Stories, songs part of Doc Blakely's presentation
Oct. 25, 2012 at 5:25 a.m.
To learn more about Doc Blakely, click here.
With a name like Doc - thanks to a dad with a love of all things Western - a kid learns to make the best of things, Doc Blakely said.
He and his brother, Earp, grew used to one common question, "Is that your real name?"
"It's my real name, but it's my middle name," he said. "Growing up, I learned I had to find stuff that worked for me. What works for me is to let folks know that's my real name."
The Wharton humorist spoke Thursday at the South Texas Farm and Ranch Show luncheon, telling stories, singing songs and encouraging others to find what works for them.
"We don't pierce our navels in Lane City," he crooned during a guitar tribute to the Wharton County community. "We ain't got no tattoos on our backs. We don't cut our hair like a bowl was placed up there, and all our second cars are up on jacks."
Blakely admitted the people he speaks to don't typically expect a message.

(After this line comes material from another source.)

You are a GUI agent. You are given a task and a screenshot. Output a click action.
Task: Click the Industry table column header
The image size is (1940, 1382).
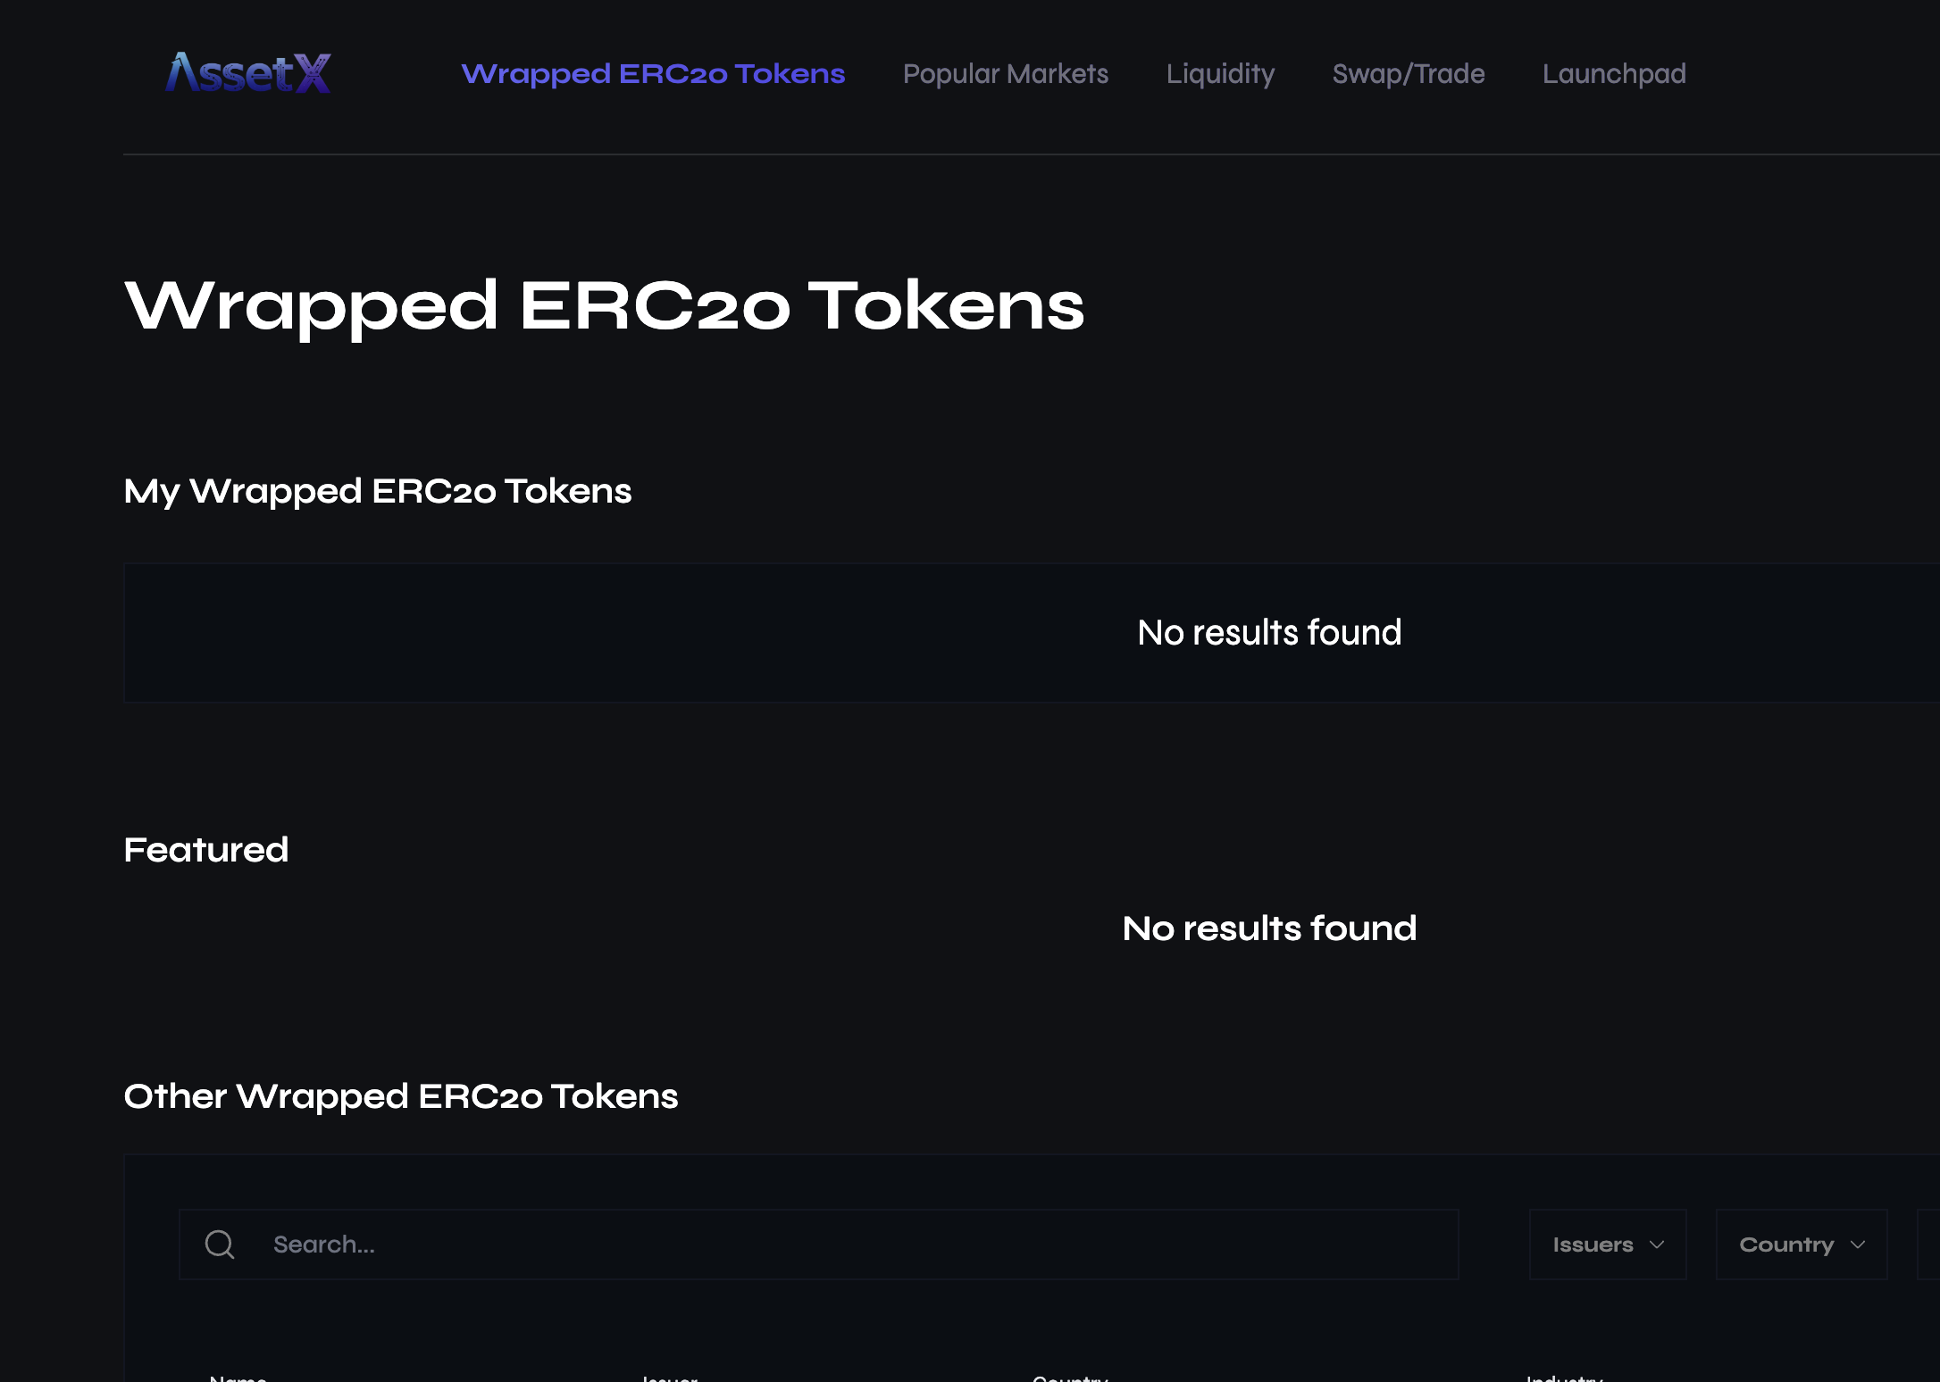click(x=1564, y=1378)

Still, on Thursday he offered life advice from a book called "Psycho-Cybernetics."
He encouraged people to write a goal on a card, fold it and stick it in a pocket.
"Every morning when you get up, open that piece of paper and read that goal to yourself," he said, urging them to do the same before bed. "You will be amazed at how this stuff works."
The advice worked with a pre-diabetic woman he encountered at a Wharton coffee shop, he said. As she attempted to fight off a free piece of pecan pie, he offered his tip about the card.
"She looked at that pie again and said, 'I'm out of here. I've got willpower,'" he said. "She walked out the door and, as soon as she left, I ate a piece of that pie. Hey, it's her goal. It wasn't mine."
Victoria County extension agent Peter McGuill said he enjoyed Blakely's presentation. He said the man speaks the same way regardless of whether he's talking to two people or an entire roomful.
Victor Eder, the farm and ranch show's treasurer and one of Blakely's former students, said he always enjoyed hearing his professor talk. Blakely left a lasting impression during his time at Wharton County Junior College, Eder said, recalling one college exam in particular.
A student in an agriculture course couldn't recall an answer on the test but told Blakely he knew where to find it - in the textbook beneath his desk. Blakely encouraged him to dig the book out, explaining his goal was to make sure students knew where and how to find the answers they needed.
"What's the Internet today?" Eder asked with a grin. "He was way ahead of his time."
Yorktown resident Helen Mikus attended Thursday's luncheon and said she enjoyed Blakely's stories. She said she'd probably take him up on that index card idea, too.
"My husband and I just retired," she said. "We need to set some new goals."